Well, until the third one ;-)
@Romain I know, i thought that when I wrote it!
Last time was the ‘last chance’ too. Hopefully they have now sorted everything but I would not be surprised if we had another issue crop up.
I wonder how the agent liability will work out in practice as often there are disputes between landlords and agents about exactly who was dealing with it, leaving the tenant trapped in the middle
Te4ssa
David has omitted to confirm one variation, the post 2007 AST where the deposit has still not been either insured or sent to DPS
Presumably you now should do one or the other (and serve PI if a complete mess) but has an offence been committed and a s213 claim possible.
I assume not as the way this has been done is to rewrite the Law as if it had been as it is going to be now but from 2007. Therefore if you sort the money within the 90 days you have complied with the initial requirements within the 90 day amnesty and as if you had done it correctly originally?

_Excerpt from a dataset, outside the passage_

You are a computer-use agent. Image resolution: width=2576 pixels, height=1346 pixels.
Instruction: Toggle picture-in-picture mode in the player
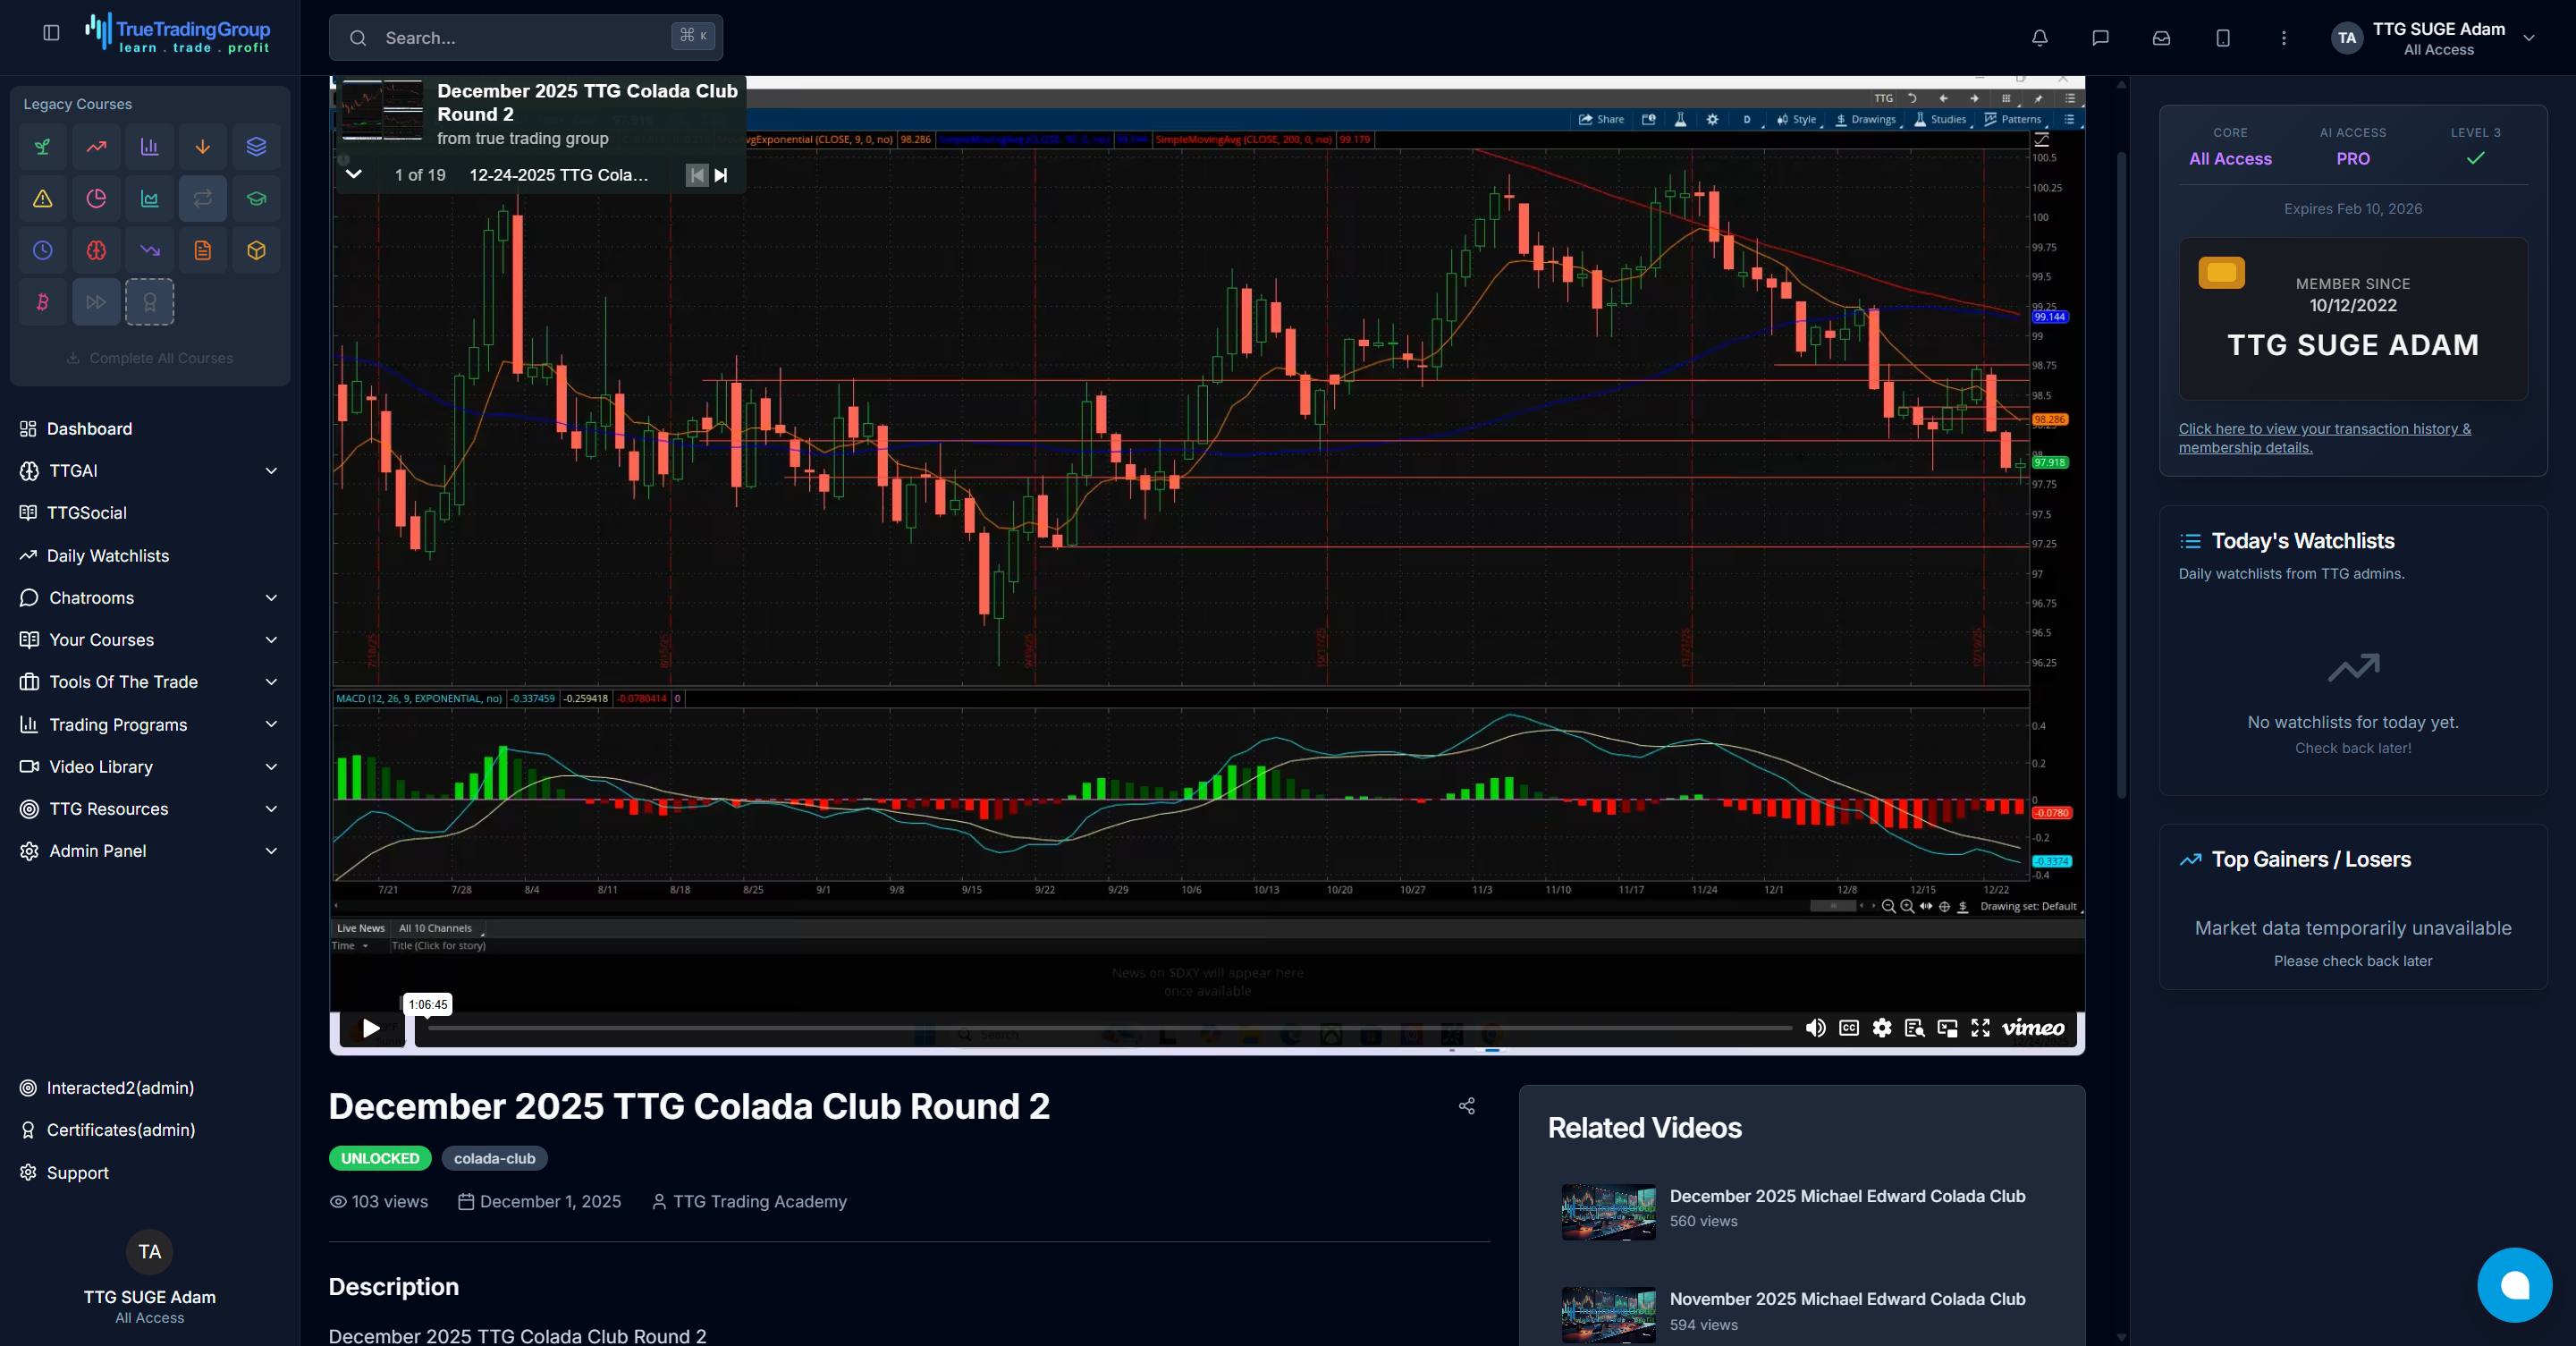click(1947, 1028)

You might note the 90 day period is mentioned in the new section 215A. This say it only applies to deposits originally taken before April 2007 and it went statutory periodic after April 2007 (literally a Superstrike decision).
If you moved a tenant in, in 2010 and did not do deposit compliance correctly, this 90 days has no relevance.
Is this not the way the legislation is written?
@David, yes that is correct, and I have amended the post to make this clear. Thank you.